Even New York State is getting into the act. It is on the verge of approving a digital driver’s license that resides in the cloud and on your smartphone. One country has even done away with physical passports and has gone all digital.
The interesting innovation is the extent that banks can retain their relevancy. A digital dollar can either move money from account to account among banks, or the Federal Reserve itself can clear transactions directly. If they choose the latter, there is yet another reason to avoid banks entirely, especially as new and solely online fintech near-banks can take interest-earning deposits and make loans, all without the cost of brick-and-mortar infrastructure. It’s all in the cloud, baby.
Surely there will be a great debate about what form the digital dollar will take. Meanwhile, China’s digital yuan, the E-CNY is spreading rapidly, with a quarter trillion dollars (1.8 trillion yuan) of transactions in July alone, and up almost three times since the previous August. Almost one in four residents have a digital yuan wallet, and almost every young person transacts that way. China even allows international money flows and envisions their digital dollar can perhaps even displace the U.S. dollar as the recognized international currency. They are pushing hard to expand their digital currency with each passing month. Meanwhile, U.S. authorities and banks are pondering the politics of a digital dollar here, despite the successful development of an efficient prototype, with the help of M.I.T.
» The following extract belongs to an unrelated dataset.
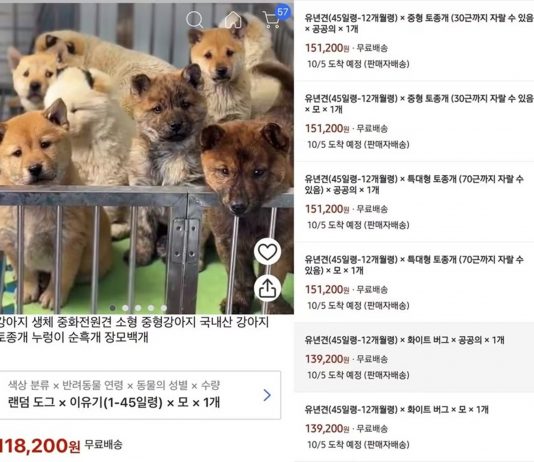Choose 특대형 토종개 공공의 option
The resistance here is because, like with any innovation, there will be winners, mostly the public, and there will be losers whose business model becomes upended. It is not an issue of “if” though. Rather, it is an issue of when, and how late to the game the Federal Reserve will be by that date. China;s aspiration of becoming the go-to currency for international trade is getting closer as time goes by, for reasons stated in past blogs that go beyond their digitization of exchange. Their recent forays accelerate that aspiration.